Post-Re:Invent enhancements (Dec 7-21):
- Add visitor counter (DynamoDB + Lambda + API Gateway)
- Set up CI/CD with GitHub Actions (automated deployment)
- Add monitoring with CloudWatch
- Write blog post documenting architecture
- Add infrastructure-as-code (Terraform or CloudFormation)
Success Criteria - You’re Done When:
- Site loads at https://joshuamichaelhall.com
- SSL certificate shows valid (padlock icon)
- All pages work (portfolio, blog, about, contact)
- QR code on business cards opens your site
- Site loads on mobile
- No GitHub Pages references (fully migrated to AWS)
- You can explain the architecture to someone at Re:Invent
Architecture Diagram (for your understanding)
User Browser
↓
Route 53 DNS (joshuamichaelhall.com)
↓
CloudFront CDN (HTTPS, global edge locations)
↓
S3 Bucket (static website hosting)
↓
Your Jekyll site files (HTML, CSS, JS)
ACM Certificate (SSL/TLS) ← CloudFront uses this
Key AWS Services Used (Know this for Re:Invent)

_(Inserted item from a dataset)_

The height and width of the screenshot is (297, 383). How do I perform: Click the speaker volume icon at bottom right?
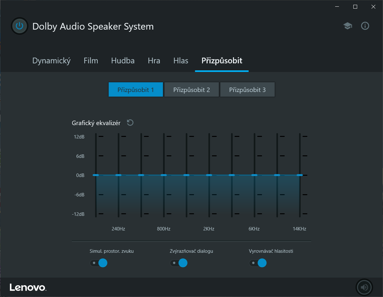pyautogui.click(x=364, y=287)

- Amazon S3: Object storage for static website files
- Amazon CloudFront: CDN for fast global content delivery
- Amazon Route 53: DNS service for domain management
- AWS Certificate Manager (ACM): Free SSL/TLS certificates
- (Future) AWS Lambda: Serverless compute for backend logic
- (Future) Amazon DynamoDB: NoSQL database for visitor counter
- (Future) Amazon API Gateway: RESTful API for frontend/backend communication
Timeline for Nov 10
- 8:00 AM - 9:00 AM: Phase 1 - Build Jekyll site
- 9:00 AM - 10:00 AM: Phase 2 - S3 setup and upload
- 10:00 AM - 11:30 AM: Phase 3 - ACM certificate + CloudFront (includes wait time)
- 11:30 AM - 12:00 PM: Lunch break (while CloudFront deploys)
- 12:00 PM - 1:00 PM: Phase 4 - Route 53 DNS configuration
- 1:00 PM - 2:00 PM: Phase 5 - Testing and verification
- 2:00 PM - 3:00 PM: Buffer time for troubleshooting
- 3:00 PM - 4:00 PM: Document what you did, prepare Re:Invent talking points
Total: 6-8 hours including wait times
Your Business Cards Are Now Valid
✅ AWS Solutions Architect Associate - Passing Nov 9 ✅ Security+ - Passing Nov 29 ✅ Cloud Resume Demo - Live at joshuamichaelhall.com (AWS-hosted)
All claims are legitimate and defensible.
Good luck with the migration! Focus on AWS SAA studying until Nov 9, then execute this on Nov 10.